Driving wheel dia,                       4'7½"                                              5'

Loco weight                                 61 tons                                         66 tons

Adhesive weight                         47 tons                                         41 tons

Cylinders                                      17x24"                                         16½x24"
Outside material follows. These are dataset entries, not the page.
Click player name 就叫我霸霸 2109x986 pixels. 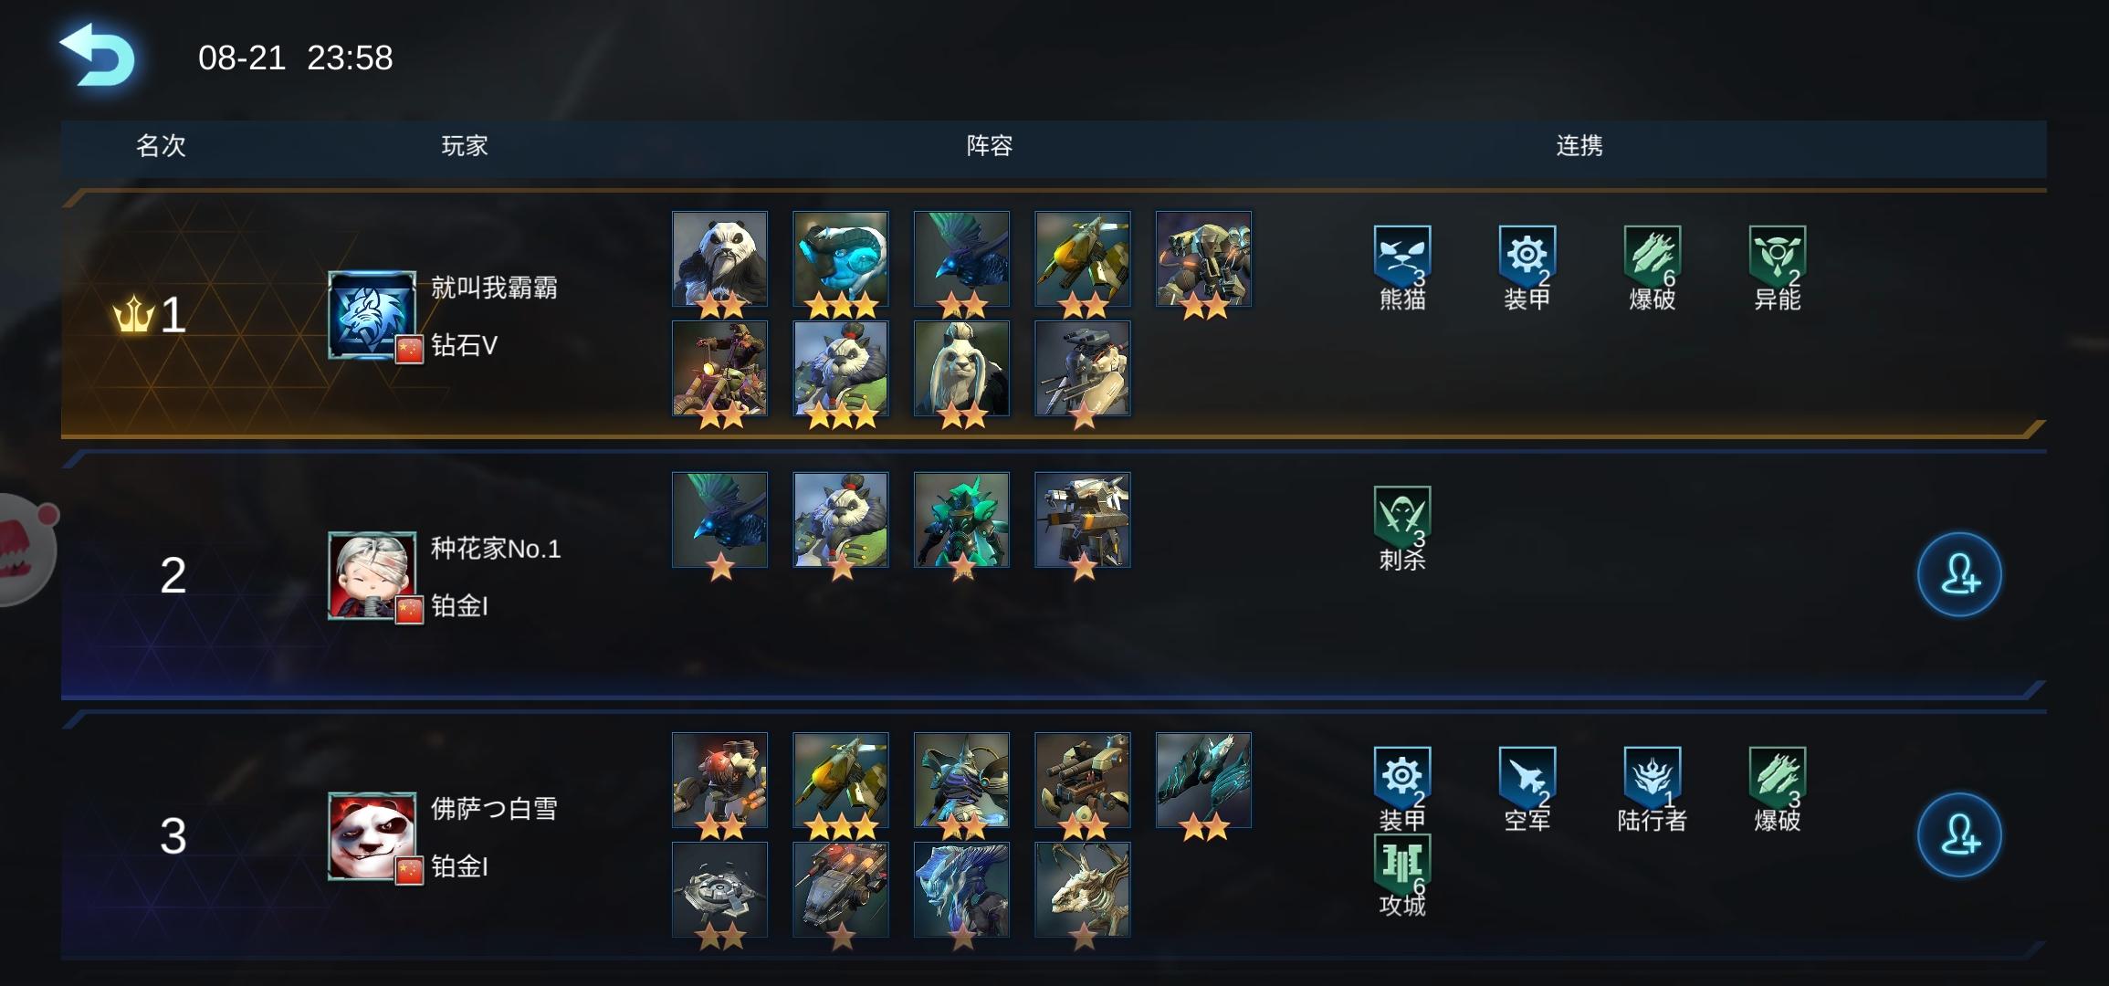494,288
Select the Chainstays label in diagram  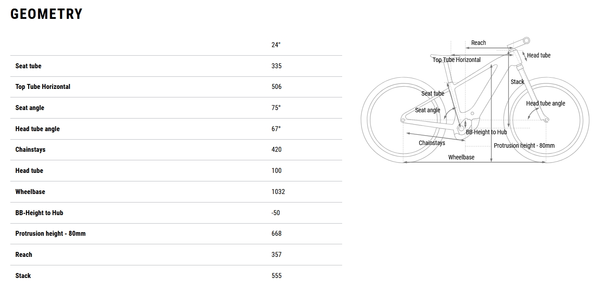432,143

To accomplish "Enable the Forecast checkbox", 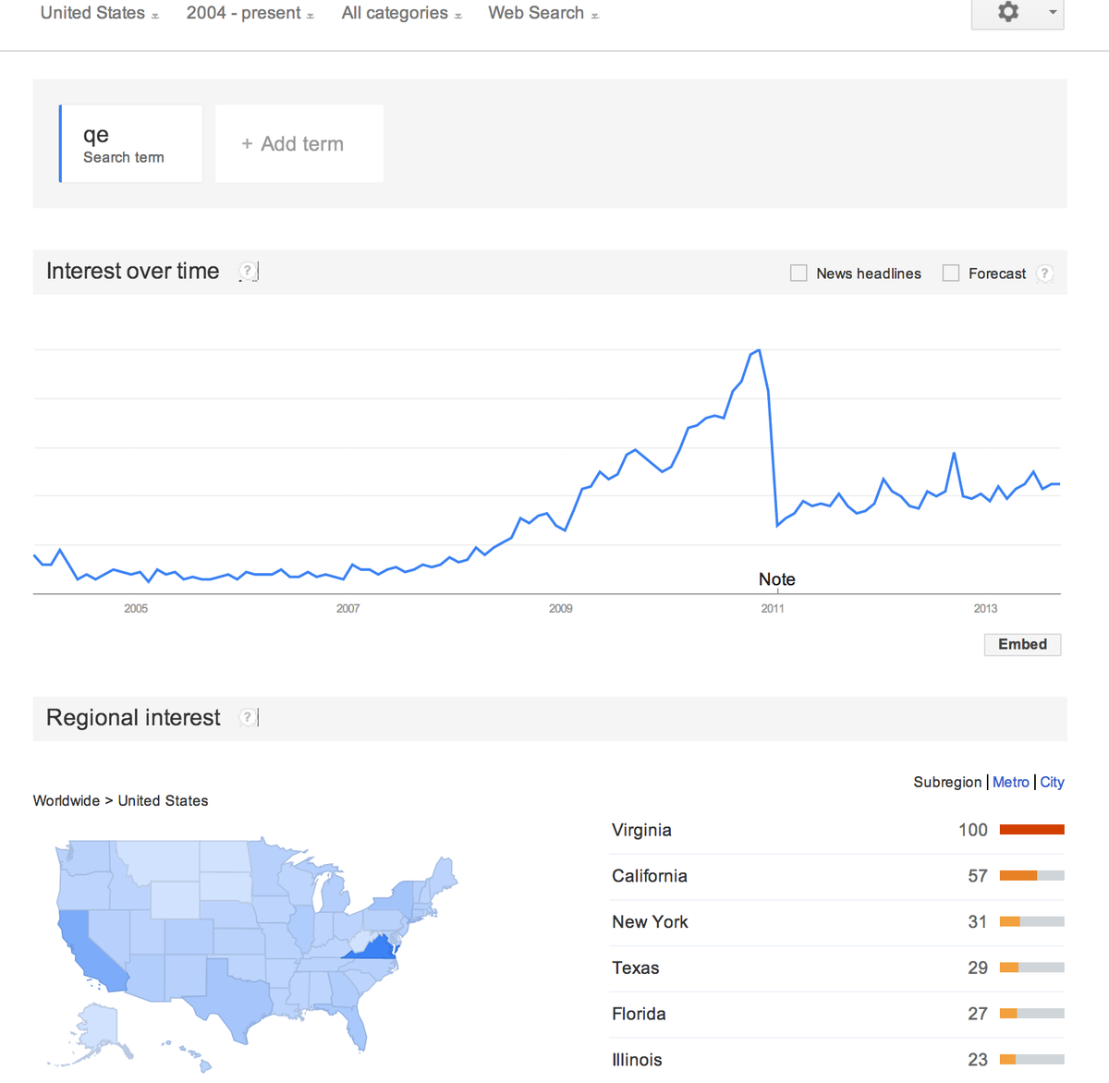I will coord(950,274).
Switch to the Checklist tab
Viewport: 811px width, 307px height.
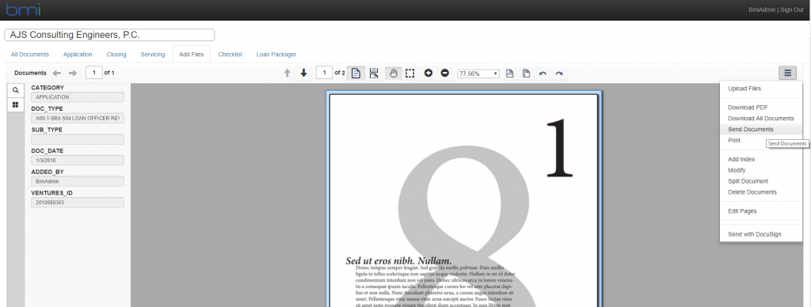[x=230, y=55]
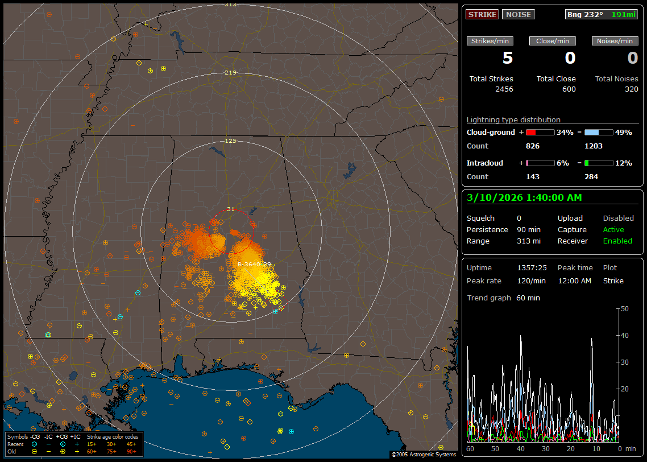Select the recent +IC cyan plus symbol

[77, 444]
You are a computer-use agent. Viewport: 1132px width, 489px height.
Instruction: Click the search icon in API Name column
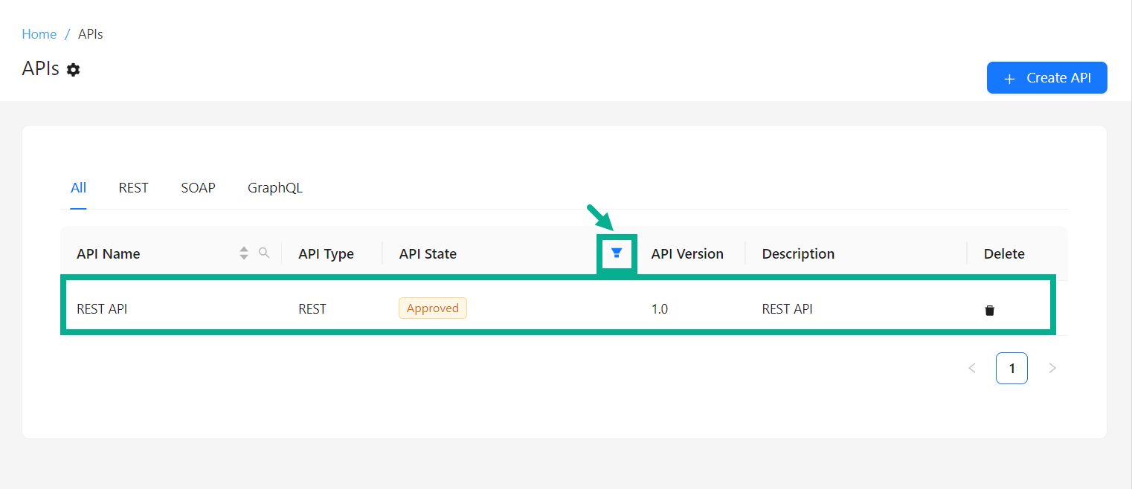coord(265,253)

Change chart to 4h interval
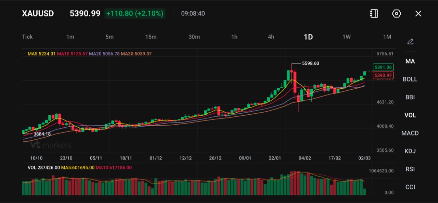click(x=271, y=37)
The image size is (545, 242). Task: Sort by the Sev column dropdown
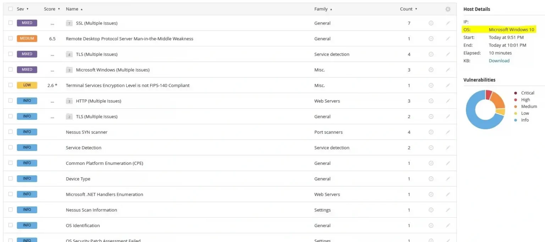point(23,9)
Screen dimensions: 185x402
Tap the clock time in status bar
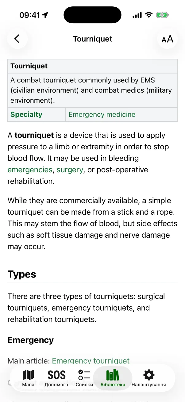[x=29, y=15]
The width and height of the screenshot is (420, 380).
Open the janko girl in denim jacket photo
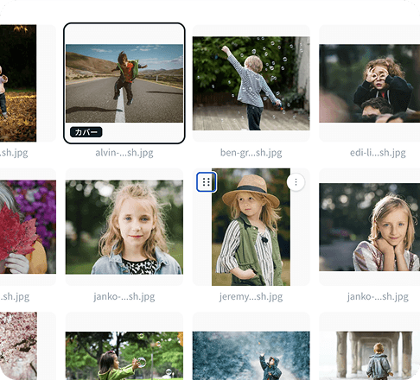(x=124, y=227)
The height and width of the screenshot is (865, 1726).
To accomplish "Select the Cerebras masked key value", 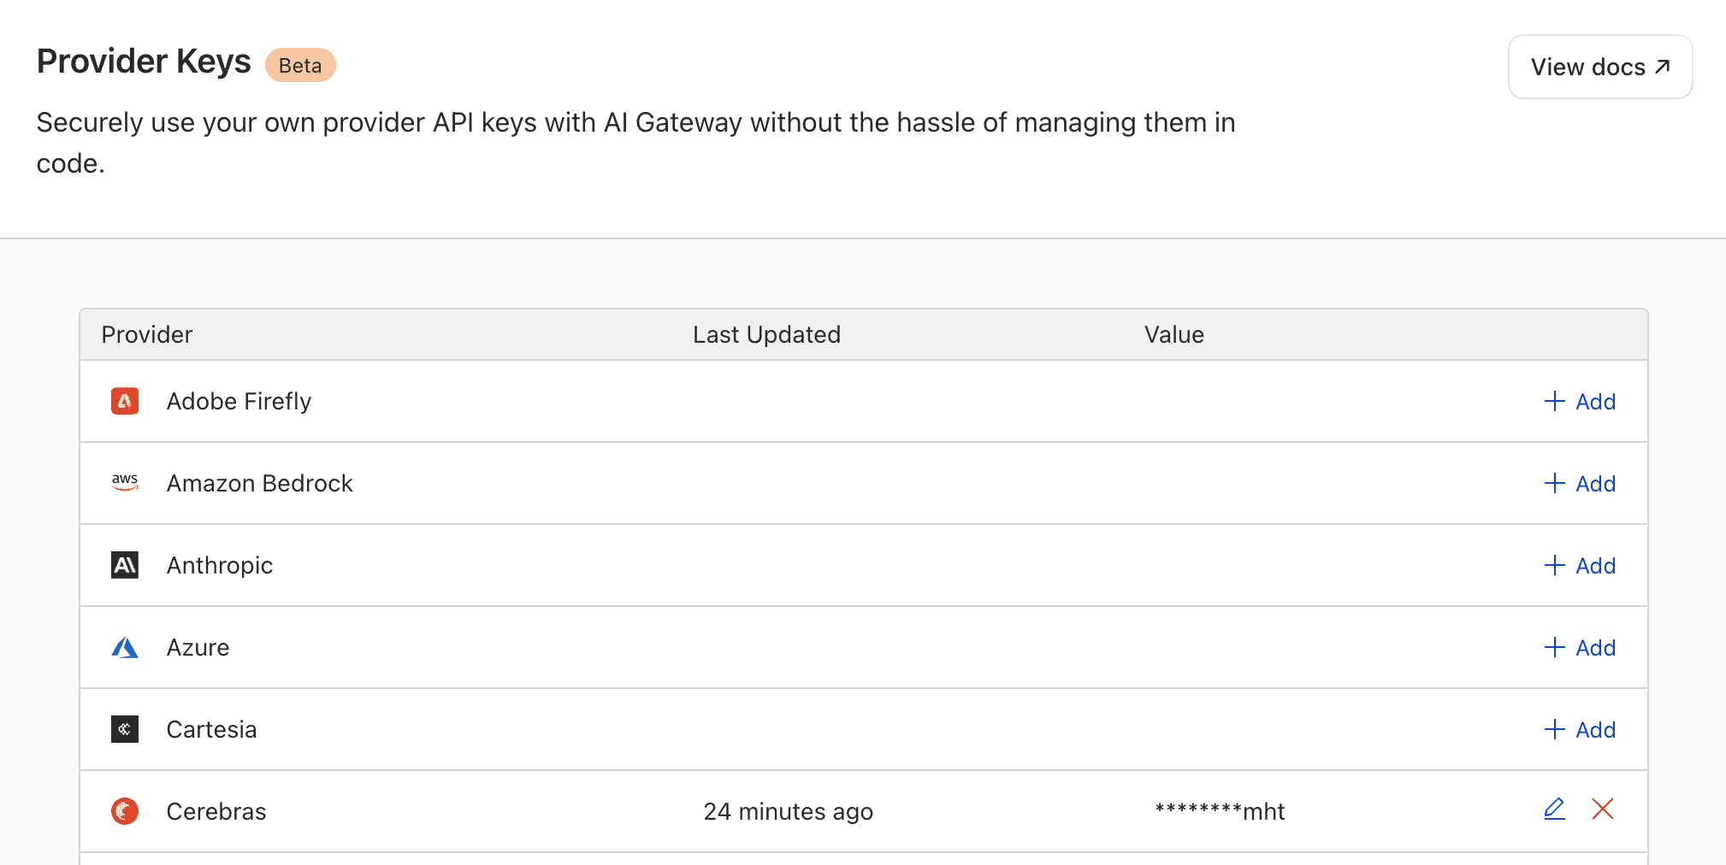I will tap(1220, 811).
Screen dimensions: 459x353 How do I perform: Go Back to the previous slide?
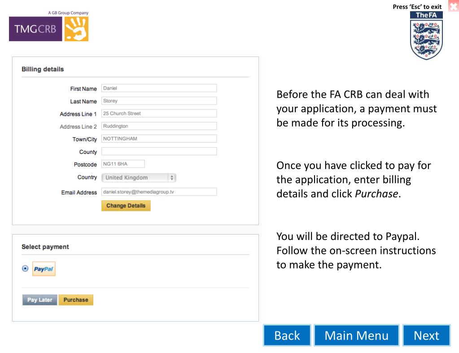click(287, 336)
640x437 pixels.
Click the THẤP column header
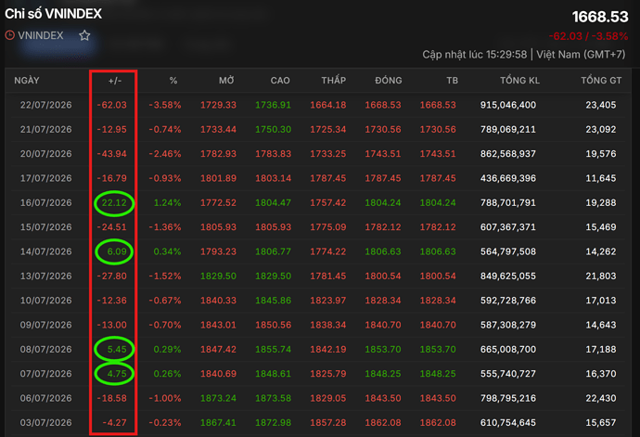pos(334,80)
T.E.                                                21,250 lbs                                    18,515 lbs

GW power                                        C                                                     -

BR power                                      4MT                                                2MT

Overall length                             36'4½"                                            38'9½" 

 

I've not included boiler pressure, 200lbs psi for both locos, because the boilers are quite dissimilar, making the comparison meaningless, unlike the Swindon no.2 common to 5101 and 82xxx.  I imagine the 84xxx would equate to GW power B.  I included overall length to illustrate that the locos are of a muchness for size; the BR loco is also an inch wider than the 4575.  There's not much to choose between the cylinder sizes.  The 84xxx larger driving wheels probably make it a steadier rider and should give it the edge for speed, but this is probably of not much importance given the duties both locos were employed on.  Conversely, the GW loco should accelerate from rest more quickly, which is of some importance on stopping passenger train work if timings are sharp.  4575 is GW RA yellow, and 84xxx BR RA 3, which is probably comparable but in practice I'd say the 84xxx has the edge here.

 

Comments regarding the 84xxx should in theory apply to the Ivatt 2MT tank as well.  There is no equivalent GW tender loco to the 45xx/4575, but the nearest is probably the Collett Goods, 3MT and yellow RA.  It is perhaps fairer to compare this to the 82xxx and 77xxx.  There is an equivalent tender loco to the 84xxx, the 78xxx mogul based closely on the Ivatt 2MT 'Mickey Mouse' mogul and sharing common parts and dimensions with that and the 2MT tanks as well.  

 

Some work was done at Swindon to improve the steaming of the Ivatt Mickey Mouse after Brecon and Moat Lane crews working the Mid Wales line complained that it was inferior to the Dean Goods that the Ivatts replaced as new engines in 1950.  Loads and timings on this route are not exactly onerous, and the incident caused a bit of a spat when the Loco Dept manager at Oswestry passed the complaint to Derby, which responded that perhaps the loco would steam better with a copper capped chimney!  Swindon did some work on the draughting which resulted in a Mickey Mouse tested at 60mph with 20 coaches, which nobody could complain at and many of the Mickey Mice were given this arrangement, not just WR ones.

 

AFAIK, these improvements were never applied to the Ivatt 2MT tanks, or the BR 78xxx or 84xxx, but perhaps they should have been.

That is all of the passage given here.